I haven’t changed my mind that Europe’s freedom and competition spurred innovation (see the second half of a recent post). But primogeniture has faded from the scene as a major push in that direction—at least for now. Perhaps it will arise again. Historians are always taking a second look.
[1] Georges Duby, The Chivalrous Society (Berkeley: University of California Press, 1977), 75.
[2] R. I. Moore, The First European Revolution, c. 970-1215 (Oxford: Blackwell Publishers, 2000), 67.
[3] Vivek Swaroop Sharma, “ Kinship,Property, and Authority: European Territorial Consolidation Reconsidered,” Politics & Society 43, no. 2, 151-180 (February 27, 2015), 165.
[4] Joan Thirsk, “The Common Fields,” Past and Present 29 (December 1964), 3-25, at 22.
[5] AmyLivingstone, “Kith and Kin: Kinship and Family Structure of the Nobility of Eleventh- and Twelfth-Century Blois-Chartres,” French Historical Studies 20, no. 3 (1997): 419-58, at 420.
[6] Theodore Evergates, “The Feudal Imaginary of Georges Duby.” Journal of Medieval and Early Modern Studies 27, no. 3 (Fall 1997), 641-660, at 549.
Image by Herbert Aust on Pixabay.
Wouldn’t one important metric be a determination of how many families had sons and how many of those sons survived the father? (I assume historical research would have to include this data.)
Another question (alas only questions here since I have no answers), how often did the inheriting son employ or partner with other family members? And how often did he sell part or all?

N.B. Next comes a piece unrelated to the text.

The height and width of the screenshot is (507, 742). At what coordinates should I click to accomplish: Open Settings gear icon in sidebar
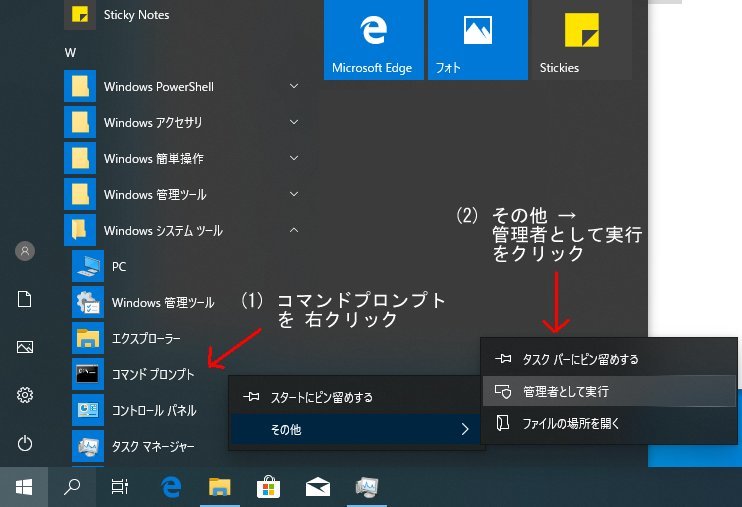[25, 395]
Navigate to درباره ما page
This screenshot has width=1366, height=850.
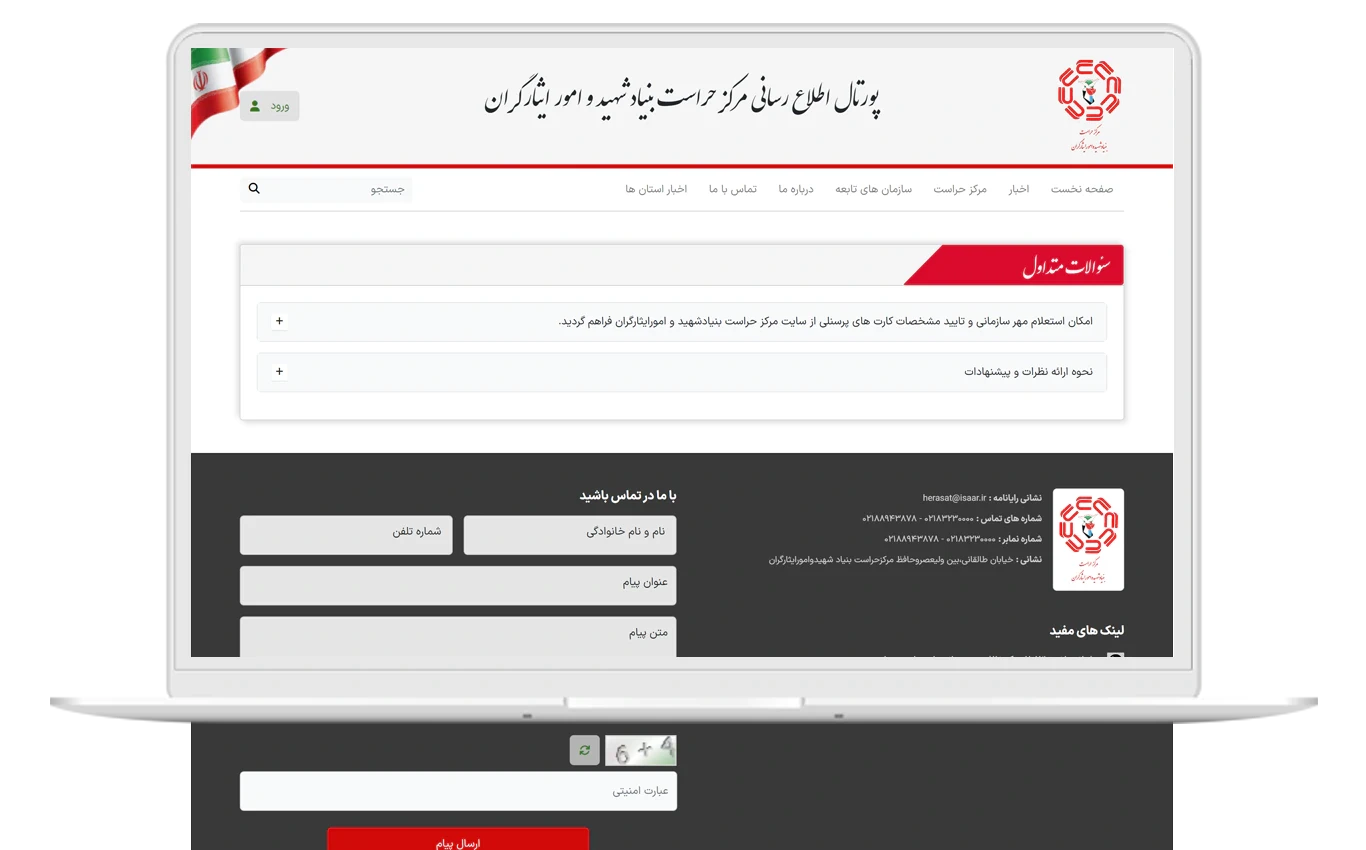(x=796, y=189)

Another question: how often did the inheritor’s lack of talent depreciate the property and even force sales?
I do have one observation that might be relevant to determine how these patterns work out. Most monarchies practiced primogeniture, including ancient Egypt. In many cases this led to intrigues and even murder to eliminate the rightful heir. It also led to guardians or vizirs having more power than a young heir.
Wallace: These are great questions. One source says that typically 20 percent of European families did not have sons. You are exactly right—one of the things that foils easy answers is that sons could often work things out with one another (and with daughters, too).
In a sense, what defeated my argument was that people are not chess pieces, as Adam Smith pointed out. “In the great chess-board of human society, every single piece has a principle of motion of its own.” People can change and even triumph over the positions they are placed in.